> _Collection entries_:

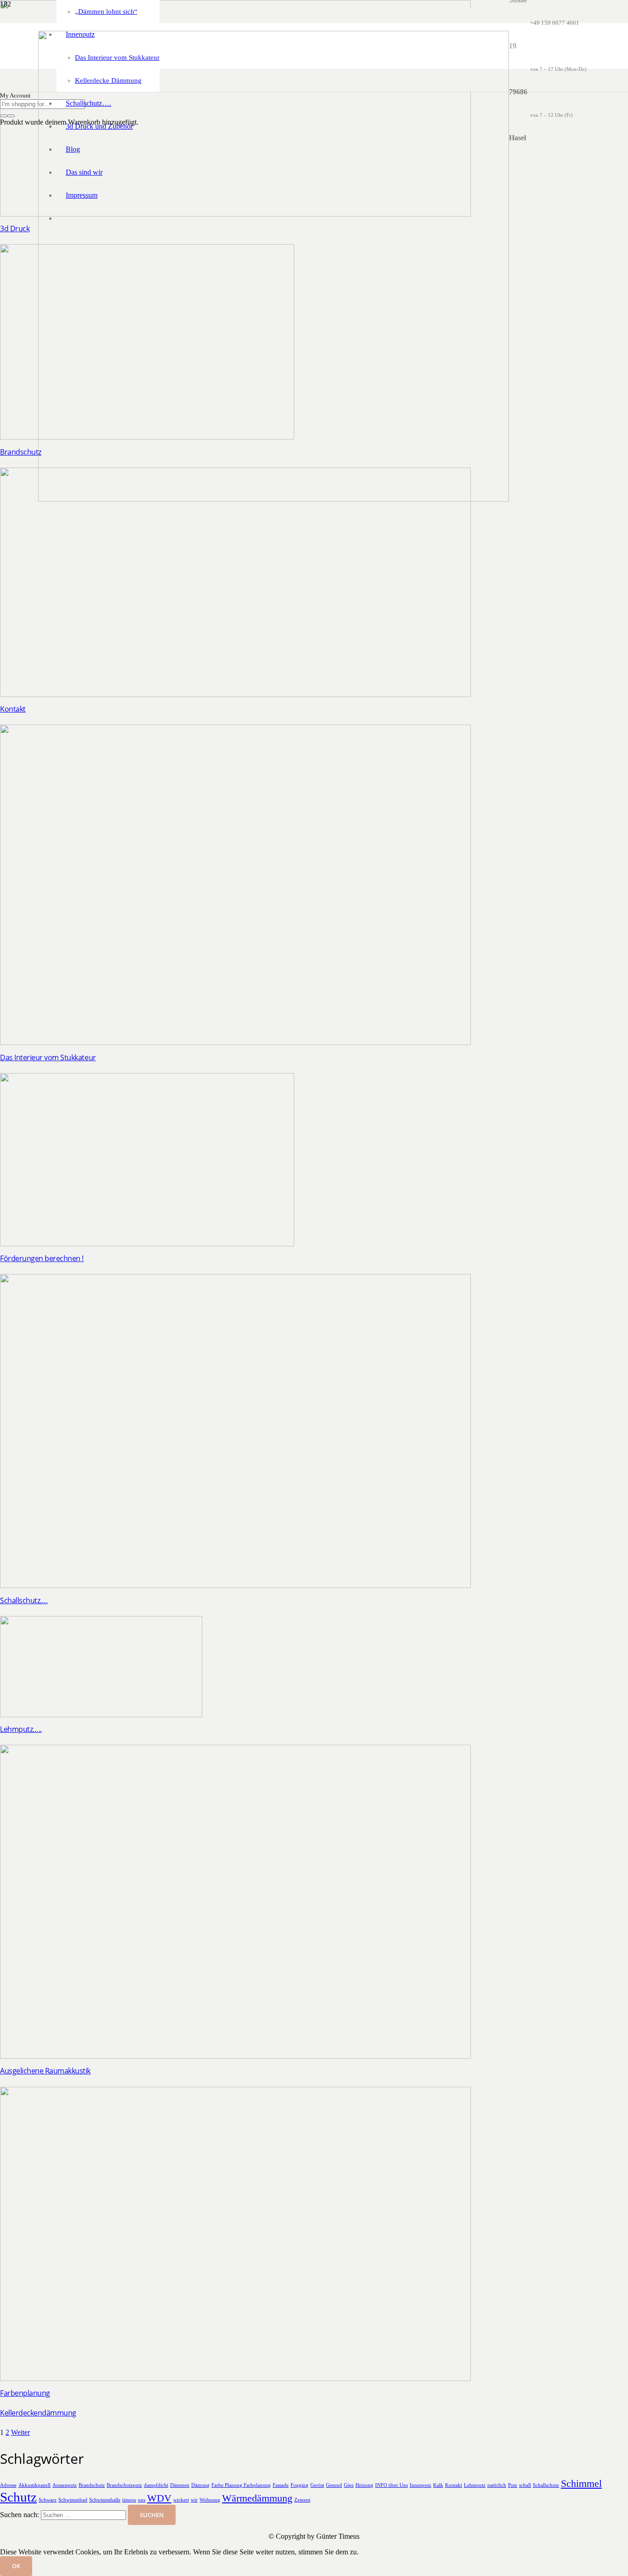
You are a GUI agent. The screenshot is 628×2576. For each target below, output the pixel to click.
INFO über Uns (391, 2485)
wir (194, 2499)
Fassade (281, 2485)
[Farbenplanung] (235, 2378)
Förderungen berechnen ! (42, 1258)
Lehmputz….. (21, 1729)
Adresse (8, 2485)
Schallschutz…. (23, 1600)
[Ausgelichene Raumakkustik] (235, 2056)
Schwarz (48, 2499)
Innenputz (420, 2485)
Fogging (299, 2485)
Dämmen (179, 2485)
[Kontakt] (235, 694)
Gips (349, 2485)
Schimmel (581, 2483)
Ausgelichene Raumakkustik (45, 2071)
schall (525, 2485)
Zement (302, 2499)
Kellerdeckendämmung (38, 2413)
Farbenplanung (25, 2393)
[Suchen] (3, 115)
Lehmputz (474, 2485)
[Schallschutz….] (235, 1585)
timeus (129, 2499)
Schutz (18, 2497)
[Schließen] (11, 115)
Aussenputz (64, 2485)
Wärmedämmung (257, 2498)
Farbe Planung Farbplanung (241, 2485)
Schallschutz (546, 2485)
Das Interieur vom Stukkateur (48, 1057)
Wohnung (210, 2499)
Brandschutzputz (124, 2485)
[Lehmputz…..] (101, 1715)
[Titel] (273, 499)
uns (141, 2499)
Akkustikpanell (34, 2485)
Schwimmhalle (104, 2499)
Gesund (334, 2485)
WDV (159, 2498)
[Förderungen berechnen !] (147, 1244)
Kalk (438, 2485)
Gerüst (317, 2485)
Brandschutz (20, 452)
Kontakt (13, 709)
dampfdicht (156, 2485)
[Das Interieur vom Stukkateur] (235, 1042)
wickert (181, 2499)
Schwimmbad (72, 2499)
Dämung (200, 2485)
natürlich (496, 2485)
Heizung (364, 2485)
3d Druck (14, 228)
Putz (512, 2485)
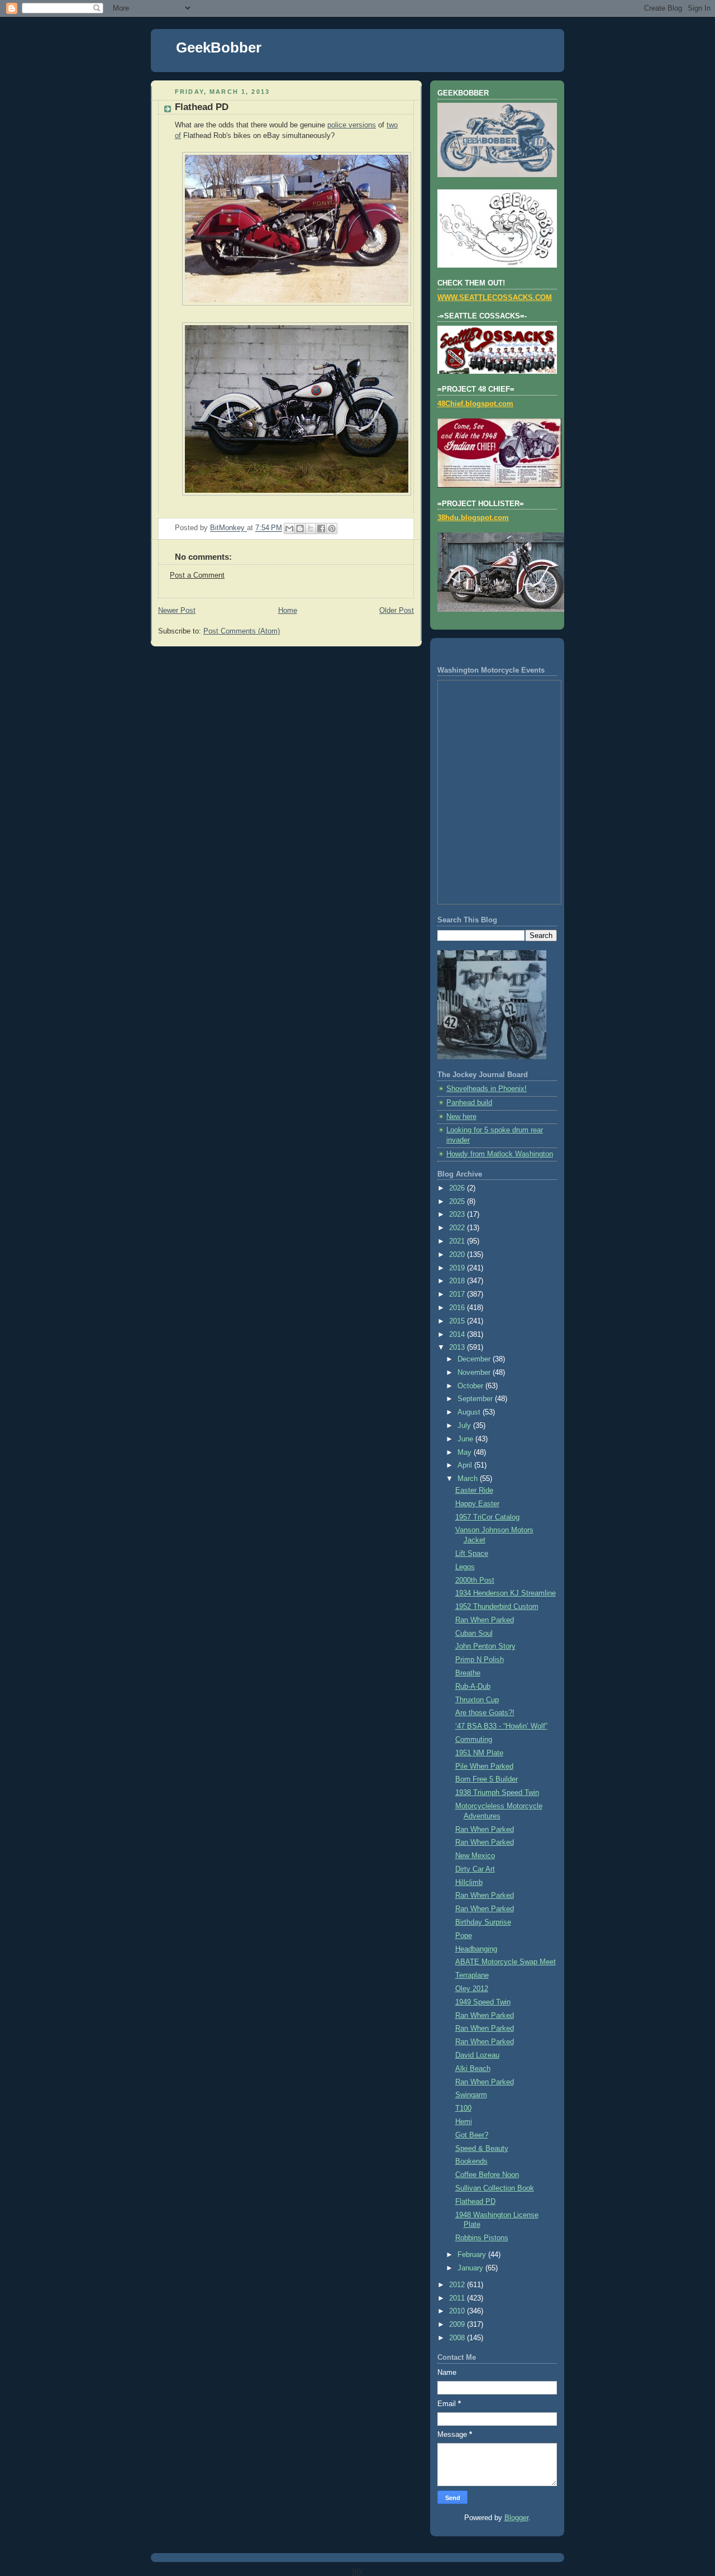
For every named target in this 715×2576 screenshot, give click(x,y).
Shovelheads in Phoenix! (486, 1089)
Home (287, 611)
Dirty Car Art (475, 1869)
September (476, 1399)
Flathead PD (475, 2202)
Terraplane (472, 1975)
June (466, 1439)
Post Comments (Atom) (241, 631)
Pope (463, 1936)
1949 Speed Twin (483, 2002)
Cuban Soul (474, 1633)
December (475, 1359)
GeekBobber (218, 47)
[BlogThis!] (300, 528)
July (465, 1426)
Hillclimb (469, 1883)
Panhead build (469, 1103)
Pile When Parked (484, 1766)
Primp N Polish (479, 1660)
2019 (458, 1268)
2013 (458, 1347)
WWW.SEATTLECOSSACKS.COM (494, 298)
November (475, 1373)
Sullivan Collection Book (494, 2188)
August (470, 1412)
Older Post (396, 611)
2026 (458, 1188)
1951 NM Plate (479, 1753)
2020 (458, 1255)
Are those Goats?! (484, 1713)
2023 (458, 1214)
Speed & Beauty (481, 2149)
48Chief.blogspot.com (475, 404)
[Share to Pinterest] (331, 528)
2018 (458, 1281)
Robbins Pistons (481, 2238)
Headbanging (476, 1949)
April (465, 1465)
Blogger (516, 2518)
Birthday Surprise (483, 1922)
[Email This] (289, 528)
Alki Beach (472, 2069)
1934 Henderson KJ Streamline (505, 1593)
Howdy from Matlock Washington (499, 1154)
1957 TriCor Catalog (487, 1517)
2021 (458, 1241)
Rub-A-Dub (472, 1687)
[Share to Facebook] (321, 528)
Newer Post (177, 611)
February (472, 2255)
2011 (458, 2298)
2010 (458, 2311)
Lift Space (471, 1554)
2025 (458, 1202)
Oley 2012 (471, 1989)
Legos (465, 1567)
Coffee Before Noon (487, 2175)
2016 (458, 1308)
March (468, 1479)
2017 (458, 1294)
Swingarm (471, 2095)
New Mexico (475, 1856)
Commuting (473, 1740)
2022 (458, 1228)
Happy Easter (477, 1504)
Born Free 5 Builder (486, 1779)
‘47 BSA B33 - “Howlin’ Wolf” (501, 1726)
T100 (463, 2108)
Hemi (463, 2122)
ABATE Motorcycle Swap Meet (505, 1962)
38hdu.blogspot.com (473, 518)
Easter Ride (474, 1490)
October (471, 1386)
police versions (351, 125)
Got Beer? (471, 2135)
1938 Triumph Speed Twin (497, 1793)
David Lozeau (477, 2055)
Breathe (467, 1673)
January (471, 2268)
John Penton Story (485, 1646)
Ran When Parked (484, 1620)
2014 (458, 1335)
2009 (458, 2325)
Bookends (471, 2161)
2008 (458, 2338)
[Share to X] (310, 528)
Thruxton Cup (477, 1700)
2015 (458, 1321)
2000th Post (474, 1580)
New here (461, 1117)
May (465, 1452)
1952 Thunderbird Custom (496, 1607)
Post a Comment (197, 575)
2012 (458, 2285)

> _YOUR INSTRUCTIONS_:
There is a run of lines above from the one with "August (470, 1412)" to the one with "ABATE Motorcycle Swap Meet (505, 1962)"; print exactly that run, both ends included, and nothing else.

> _WRITTEN SOLUTION_:
August (470, 1412)
Older Post (396, 611)
2026 (458, 1188)
1951 NM Plate (479, 1753)
2020 (458, 1255)
Are those Goats?! (484, 1713)
2023 (458, 1214)
Speed & Beauty (481, 2149)
48Chief.blogspot.com (475, 404)
[Share to Pinterest] (331, 528)
2018 (458, 1281)
Robbins Pistons (481, 2238)
Headbanging (476, 1949)
April (465, 1465)
Blogger (516, 2518)
Birthday Surprise (483, 1922)
[Email This] (289, 528)
Alki Beach (472, 2069)
1934 Henderson KJ Streamline (505, 1593)
Howdy from Matlock Washington (499, 1154)
1957 TriCor Catalog (487, 1517)
2021 (458, 1241)
Rub-A-Dub (472, 1687)
[Share to Facebook] (321, 528)
Newer Post (177, 611)
February (472, 2255)
2011 (458, 2298)
2010 (458, 2311)
Lift Space (471, 1554)
2025 (458, 1202)
Oley 2012 (471, 1989)
Legos (465, 1567)
Coffee Before Noon (487, 2175)
2016 (458, 1308)
March (468, 1479)
2017 (458, 1294)
Swingarm (471, 2095)
New Mexico (475, 1856)
Commuting (473, 1740)
2022 (458, 1228)
Happy Easter (477, 1504)
Born Free 5 Builder (486, 1779)
‘47 BSA B33 - “Howlin’ Wolf” (501, 1726)
T100 (463, 2108)
Hemi (463, 2122)
ABATE Motorcycle Swap Meet (505, 1962)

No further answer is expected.